Cameroun-Ouest : Les homosexuels mis aux arrêts

Quatre jeunes hommes sont actuellement gardés à vue à la brigade de gendarmerie de Kekem, une localité située dans le département du Haut-Nkam, région de l’Ouest.

Leur crime : Ils sont soupçonnés d’outrage à la pudeur sur mineur et d’homosexualité confie un gendarme de ladite brigade.

Selon l’officier de policier judiciaire, les quatre adolescents ont été surpris en plein ébat sexuel dans les locaux d’une école primaire.

« Ce sont les riverains qui nous ont alertés », précise le gendarme. L’on reproche en outre à ces jeunes homosexuels, d’avoir sexuellement abusé un autre adolescent plus jeune.

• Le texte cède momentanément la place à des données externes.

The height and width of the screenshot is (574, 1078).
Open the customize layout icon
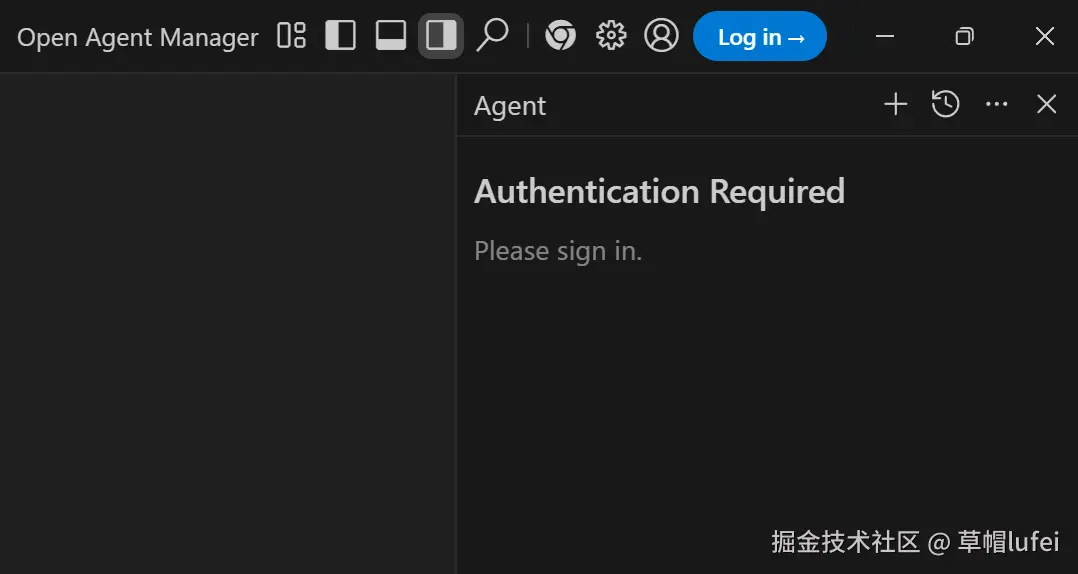291,36
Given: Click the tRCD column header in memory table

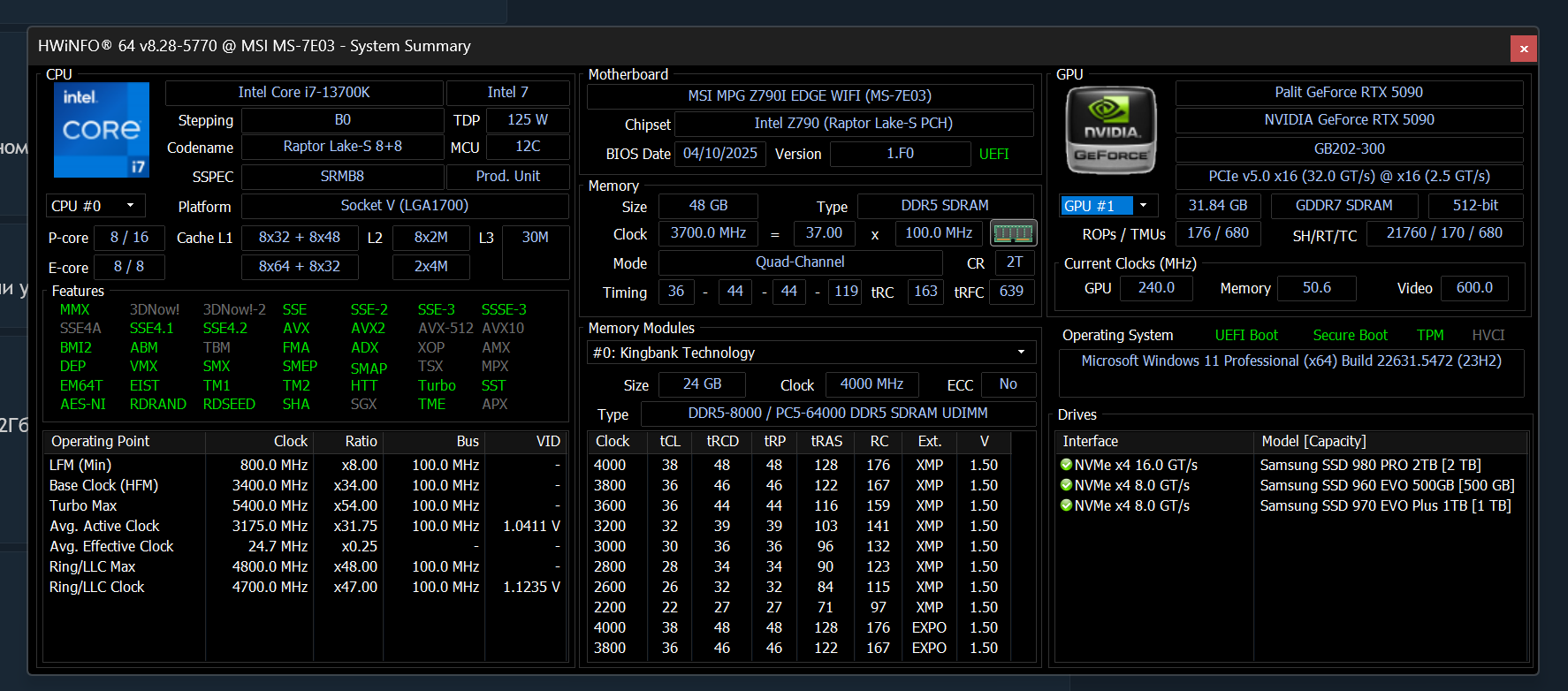Looking at the screenshot, I should click(x=722, y=441).
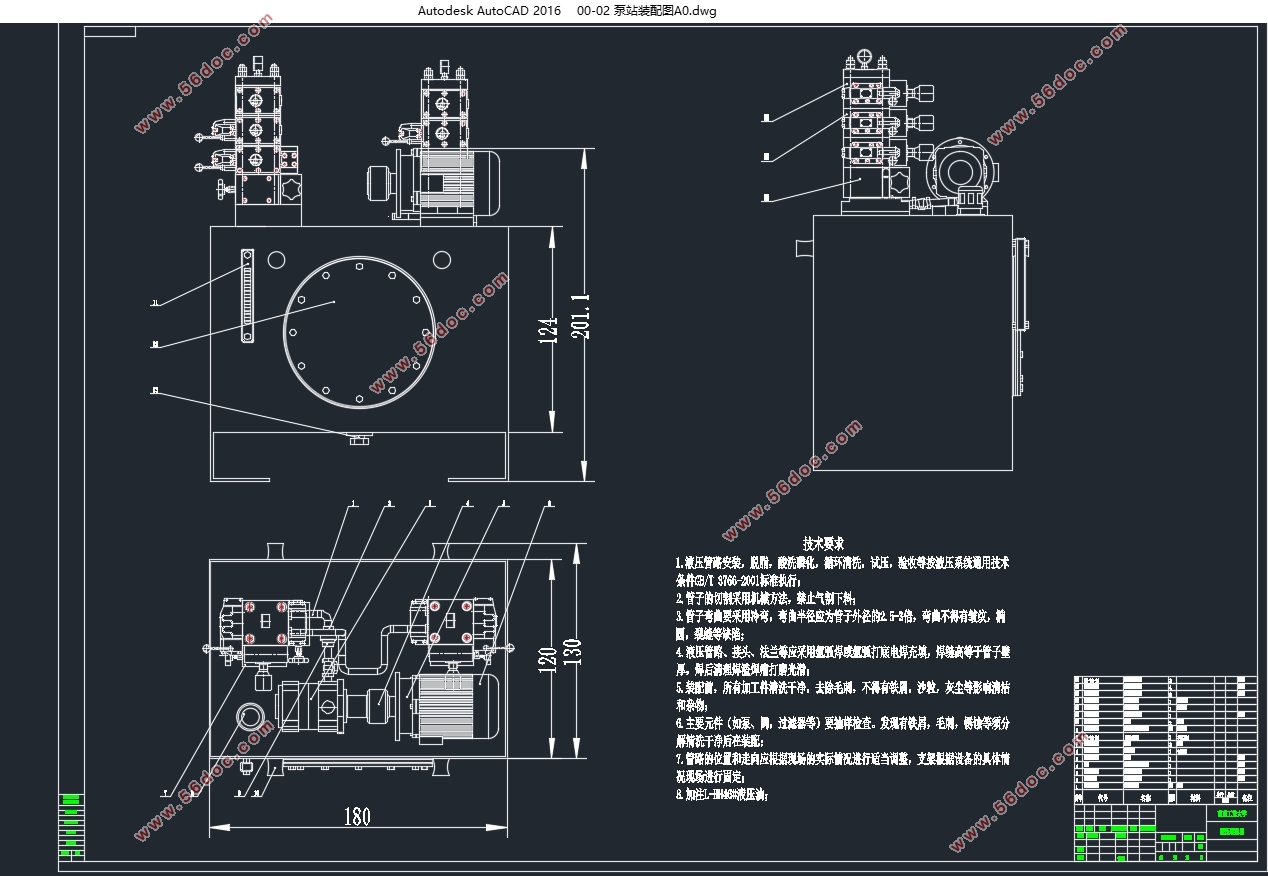This screenshot has height=876, width=1268.
Task: Select the vertical level gauge on tank
Action: (x=247, y=296)
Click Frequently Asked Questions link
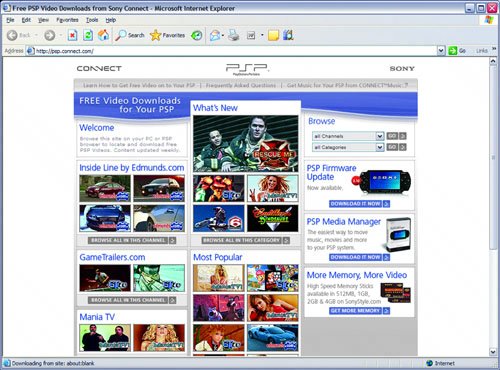Screen dimensions: 500x370 (x=241, y=85)
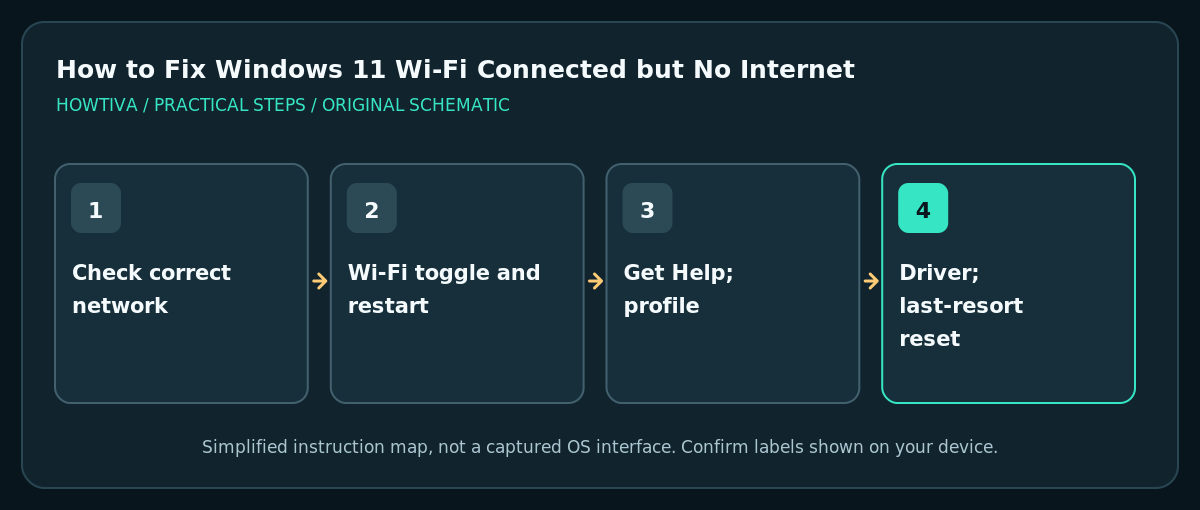Screen dimensions: 1200x510
Task: Click the arrow between steps 1 and 2
Action: point(320,281)
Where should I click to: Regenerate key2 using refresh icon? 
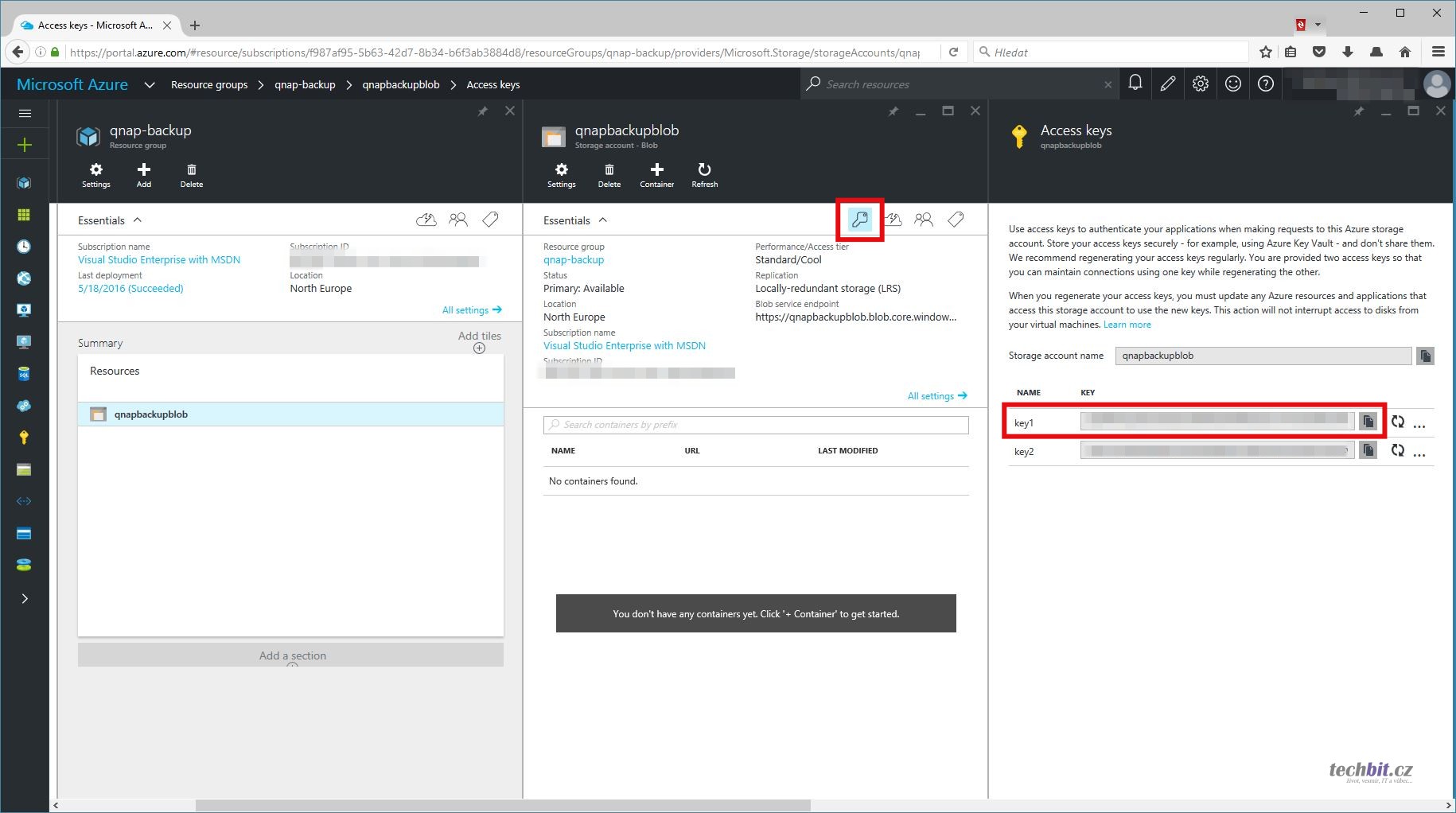1397,451
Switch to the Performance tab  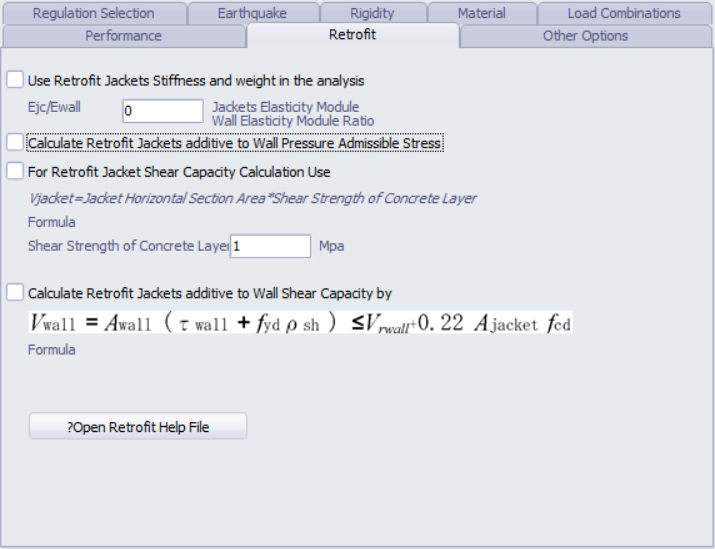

« Ils ont été pris en pleine partouze sur un autre jeune adolescent hétérosexuel», poursuit le gendarme. 

Au Cameroun, l’homosexualité est toujours un tabou et est punie par la loi.

En effet, selon l’article 347-1 du code pénal camerounais est clair, « est punie d’un emprisonnement de six (06) mois à cinq (05) ans et d’une amende de vingt mille (20 000) à deux cent mille (200 000) francs, toute personne qui a des rapports sexuels avec une personne de son sexe. »

Selon de nombreux groupes d’activistes homosexuels, il est dangereux d’être gay au Cameroun. Certains sont jugés par la société sur leur seule simple apparence féminisée ou maniérée.

Victimes d’homophobie, les personnes lesbiennes, gays, bisexuelles et transgenres (LGBT), vivent en toute discrétion leur amour sur le territoire camerounais. 

LesLGBT vivent un véritable calvaire au Cameroun. Certains font souvent l’objet de chantage, de bastonnade, contrairement au discours politique officiel qui nie toute persécution.